Je reste

Ernest WINSTEIN – « Vous n’aimez pas la Lorraine », me lance mon interlocuteur.

Je n’ai pas d’antipathies pour la Lorraine, ni ne me sens d’affinités particulières.

Monsieur, je trouve l’attitude des Alsaciens particulièrement chauvine. Une mesure médiane Alsace Lorraine me paraît de nature à équilibrer le territoire.

Fin du débat.

J’aime les régions de France. En particulier celles qui ont du caractère et dont l’identité n’est pas totalement laminée (celle de l’Alsace est en bonne voie de l’être).

D’ailleurs, je me sens un peu adopté par la Bretagne, où j’aime revenir assez souvent.
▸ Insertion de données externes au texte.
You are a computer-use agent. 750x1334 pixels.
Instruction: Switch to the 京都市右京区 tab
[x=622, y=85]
J’aime la Bourgogne et d’y retrouver les témoins riche d’un passé historique, et d’une architecture religieuse bien trempée. Et tant d’autres régions, même si j’ai l’impression que leur « âme » s’est envolée…
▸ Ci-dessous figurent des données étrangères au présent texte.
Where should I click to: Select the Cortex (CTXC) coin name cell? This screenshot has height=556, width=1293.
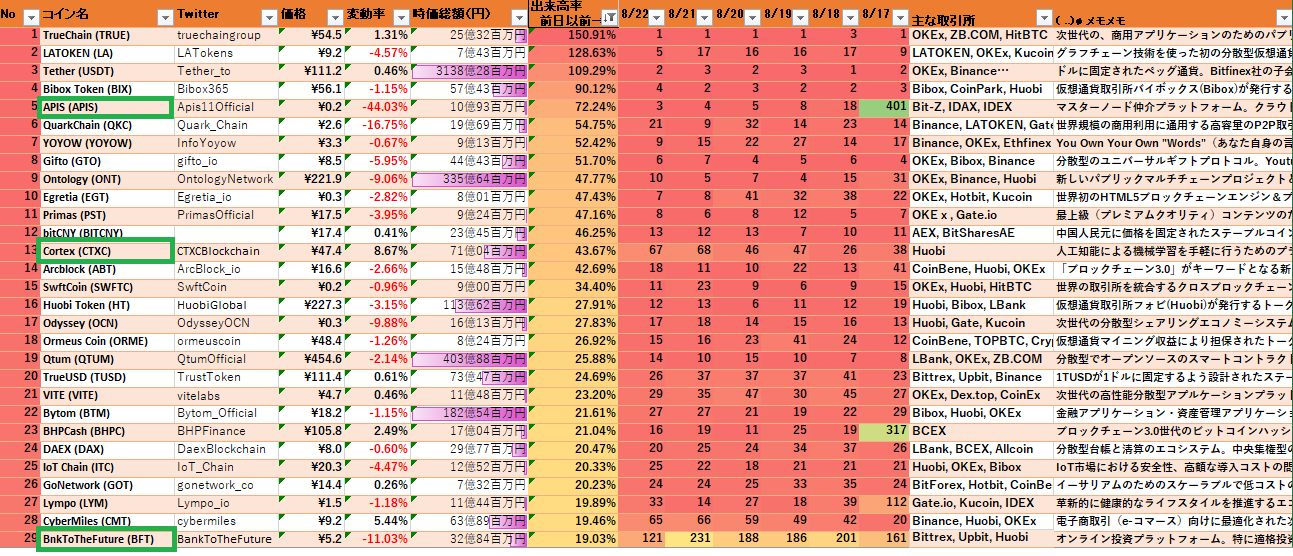click(x=106, y=251)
Non, je ne me sens pas du tout chauvin. J’ai toujours considéré mon identité comme une force et une invitation à l’ouverture et la rencontre de l’autre, en particulier si l’autre est différent de moi culturellement parlant. La conscience que j’ai de mon identité me libère pour le dialogue avec l’autre, et m’invite à respecter son identité propre. De même une Alsace qui ne renie pas son identité mais la porte comme un bien précieux, y puisera la force d’ouverture dans ses rapports avec les régions voisines, voire des pays plus éloignés. Quelqu’un qui est fier de son identité ne se replie pas sur lui-même. Il va chercher à découvrir la richesse de l’identité de l’autre. J’ai eu la chance, en vertu de mon fond linguistique, du temps de mes études, de travailler comme guide-interprète franco-allemand, et mon identité liée à mon bagage linguistique m’a précisément permis de vivre de multiples rencontres et découvertes,- alors que nos jeunes d’aujourd’hui, sauf exception, ne sont même plus capables de déchiffrer un acte de naissance de leurs aïeux.
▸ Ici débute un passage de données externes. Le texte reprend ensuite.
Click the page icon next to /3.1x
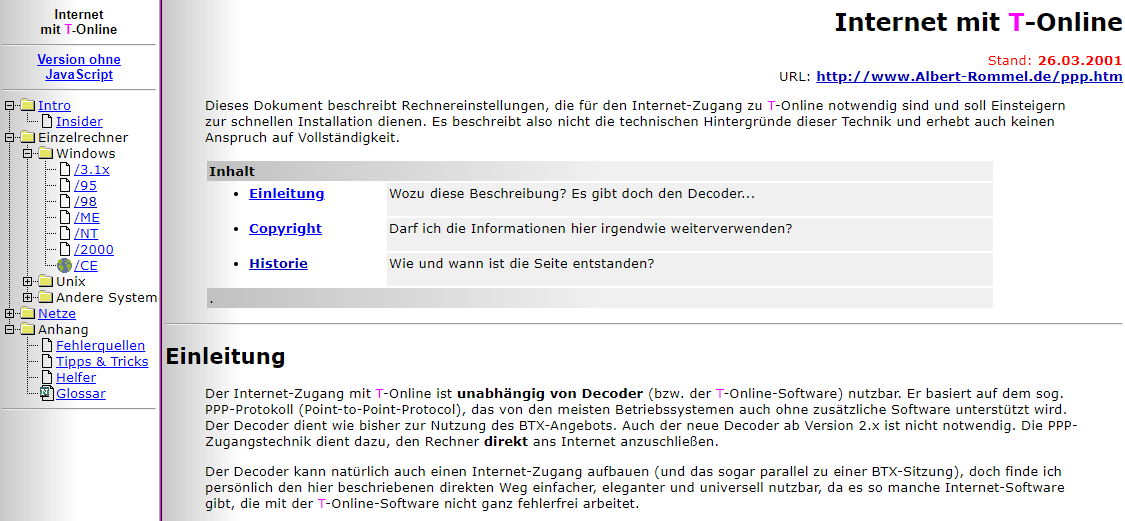This screenshot has width=1125, height=521. coord(65,170)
Si j’avais 20 ans, je n’hésiterais pas de m’expatrier. D’ailleurs, j’ai failli le faire à 40. Aujourd’hui, je fais ce que je peux faire pour ma région : contribuer un tant soit peu à la sauvegarde de ce qui reste de son fonds culturel propre. Si cela peut aider quelques jeunes à se ré-approprier ce fond culturel, je ne regretterai pas d’être resté.